Black-tailed godwits, Leighton Moss

Friday, 8 March 2024

Wellacre Country Park

Stock dove and woodpigeons 

It was a grey and windy day and that wind had a nasty bite to it, I was feeling lazy so I parked plans A to E and had a toddle round Wellacre Country Park.

Wellacre Wood 

I got the 256 into Flixton and walked down into Wellacre Wood. The paths were muddy but enough bits had dried out over the past week for me not to have to take any detours. The bramble patch by the entrance was busy with house sparrows and blackbirds and there was a passage of black-headed gulls overhead going who knows where because they were back ten minutes later. Robins and great tits sang but were drowned out by the screeching of a pair of ring-necked parakeets by the school. In the wood proper, out of the wind, pairs of great tits, wrens and blue tits flitted about in the undergrowth and long-tailed tits bounced their way through the treetops. 

Out in the open the wind was keen and the titmice, spadgers and dunnocks kept to the hedgerows. Small parties of woodpigeons and magpies fed in the fields, carrion crows serenaded each other in hawthorn trees and more black-headed gulls flew over to the water treatment works. A couple of pairs of pigeons dropped down for a drink in a big puddle, almost rock dove types save the checkerboard markings on their wings. A pair of stock doves flew overhead, blue compared to the pigeons' purple-grey. Over by the water treatment works a flock of fifty-odd starlings wheeled about before settling on one of the filtration pans.

Jack Lane Nature Reserve 

Jack Lane was quiet. A great tit called from the willows and a water rail called from somewhere in the reeds. I disturbed a jay and a buzzard that were perching in a tree round the corner of the path and both were too quick for me and my camera. A drake mallard flew in, settled on one of the pools in the reeds, did a lot of quacking and flew off again. The noise of a flock of finches flying out of the hedgerow turned out to be an oak tree losing the last of its leaves in the wind.

Jack Lane Nature Reserve 

I walked by the embankment towards Dutton's Pond. There were stock doves with the woodpigeons in the fields and jays in the willows on the embankment.

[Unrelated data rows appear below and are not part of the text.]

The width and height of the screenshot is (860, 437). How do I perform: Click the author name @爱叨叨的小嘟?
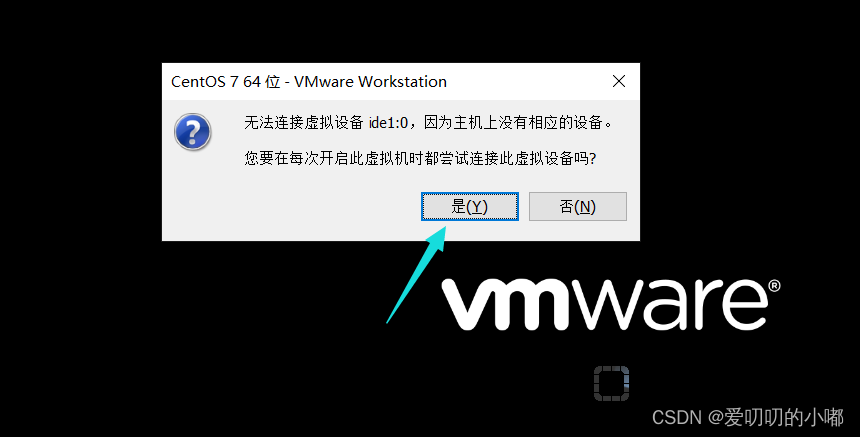pos(776,418)
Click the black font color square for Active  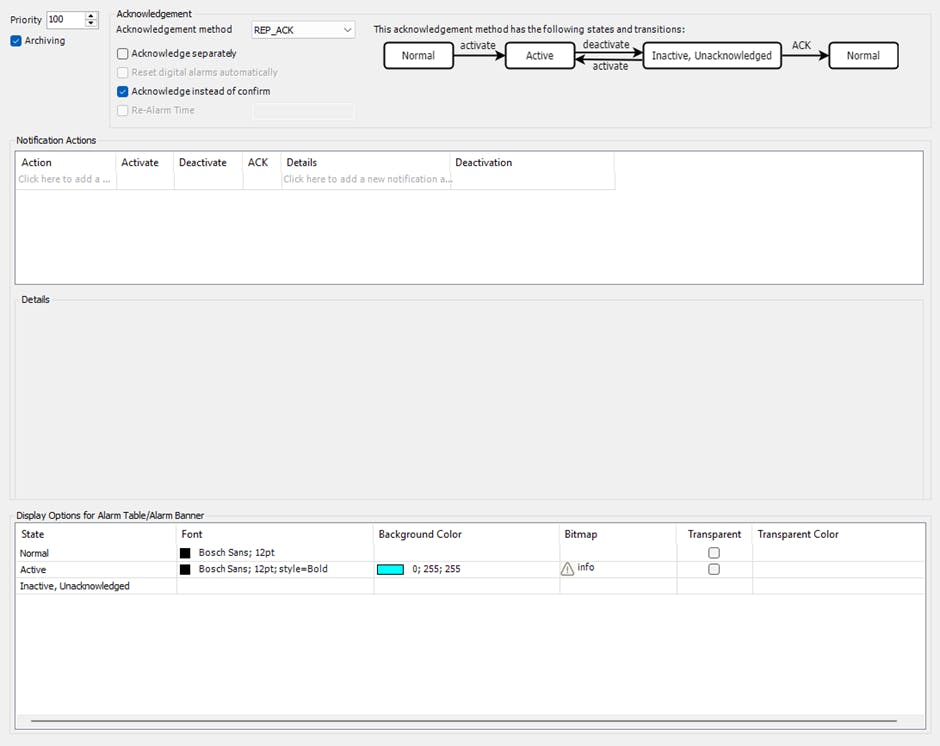185,569
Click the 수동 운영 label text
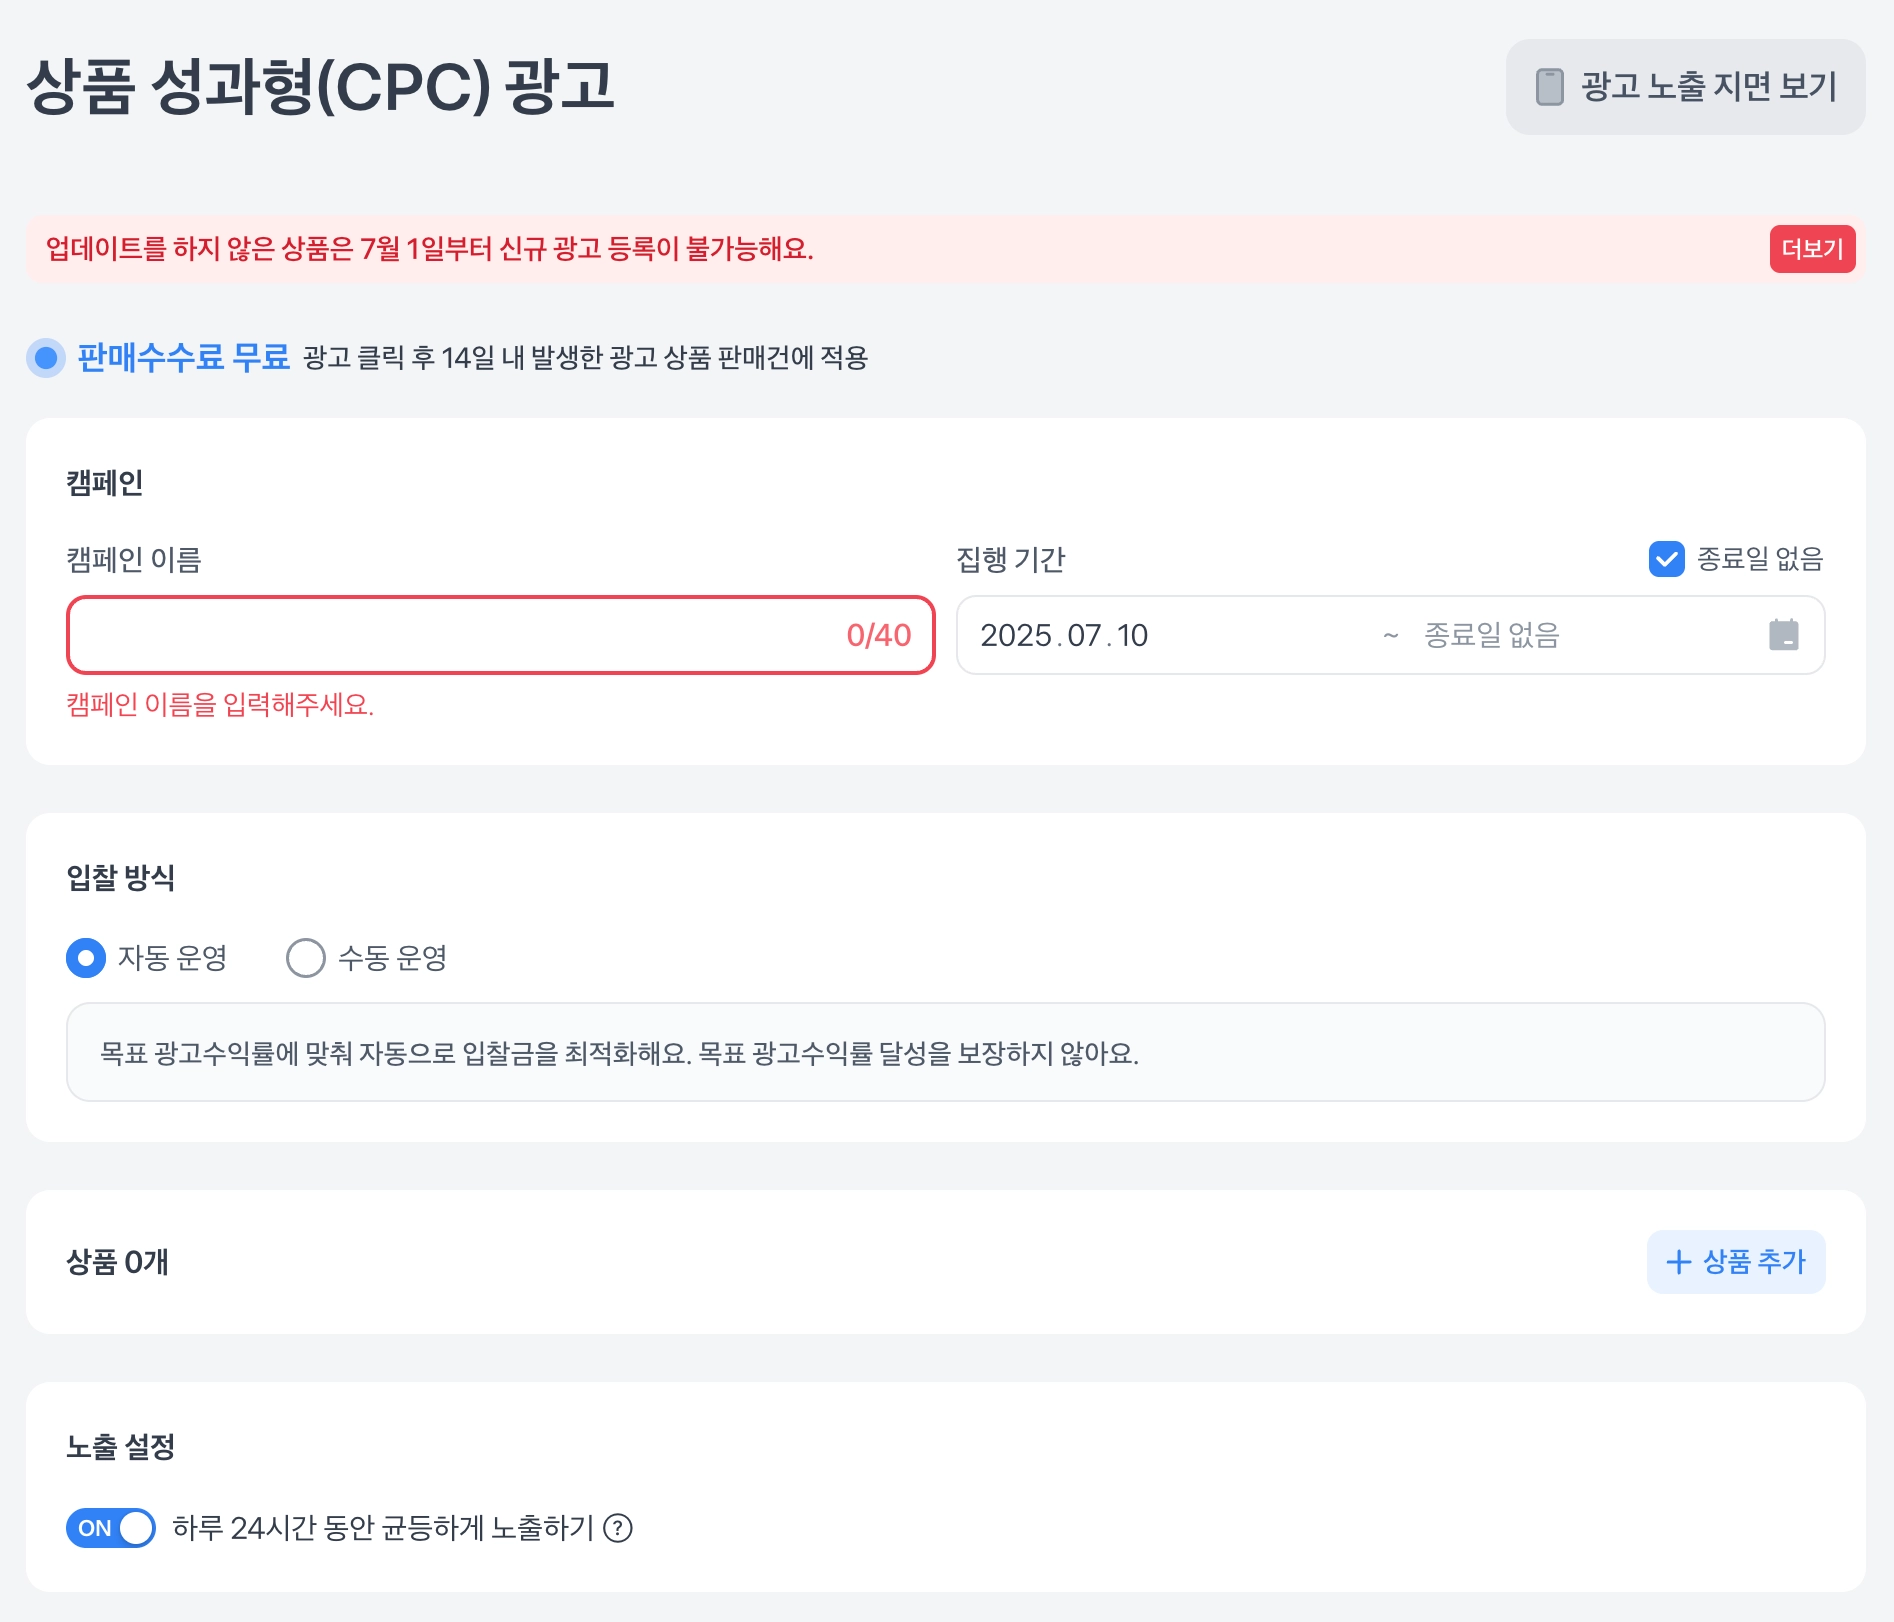Viewport: 1894px width, 1622px height. pyautogui.click(x=392, y=958)
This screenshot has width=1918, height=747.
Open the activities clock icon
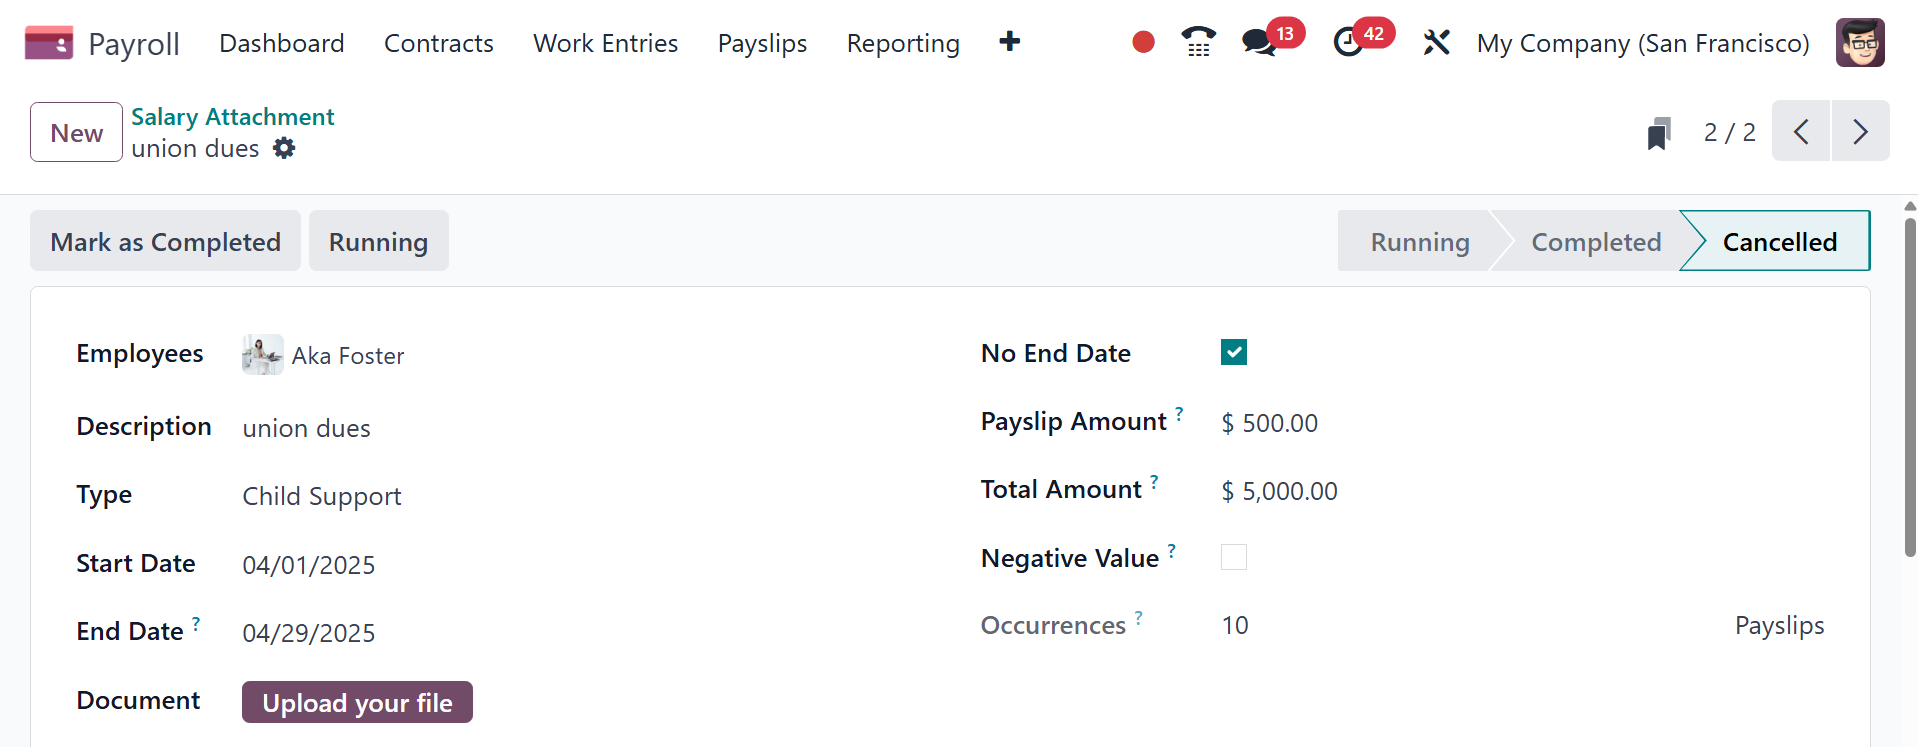(1348, 42)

Dutton's Pond goes a bit Royston Vasey

There are new scarecrows on Dutton's Pond and the mallards and moorhens take no notice of them. They might put off passing herons, though.

Green Hill 

I walked through onto Green Hill. Great tits mimicked the creaking of the willows and birches in the wind. Out in the open there were more great tits in the hawthorns and gorse, together with pairs of blue tits, wrens and long-tailed tits. I shivered and reminded myself that there'd soon be whitethroats and chiffchaffs singing in the scrub. For a fleeting minute the sun found a hole in the cloud and lit up the scenery before retreating and pretending nothing had happened.

Green Hill 

Green Hill 

Dropping down towards the river there were more titmice and wrens in the undergrowth and pairs of chaffinches tweeted at each other in the treetops. The horses in the fields were plenty outnumbered by magpies and woodpigeons. There were more magpies bouncing round in the trees by the river but there were no waterbirds about. Over on the fields by Flixton Road a pair of oystercatchers called loudly in the company of fifty-odd black-headed gulls that were loafing in a big puddle, there were twenty-odd woodpigeons feeding on a drier patch of ground.

There wasn't time, and I didn't have the energy or inclination, to walk down to Carrington Moss so I called it quits and got the buses home.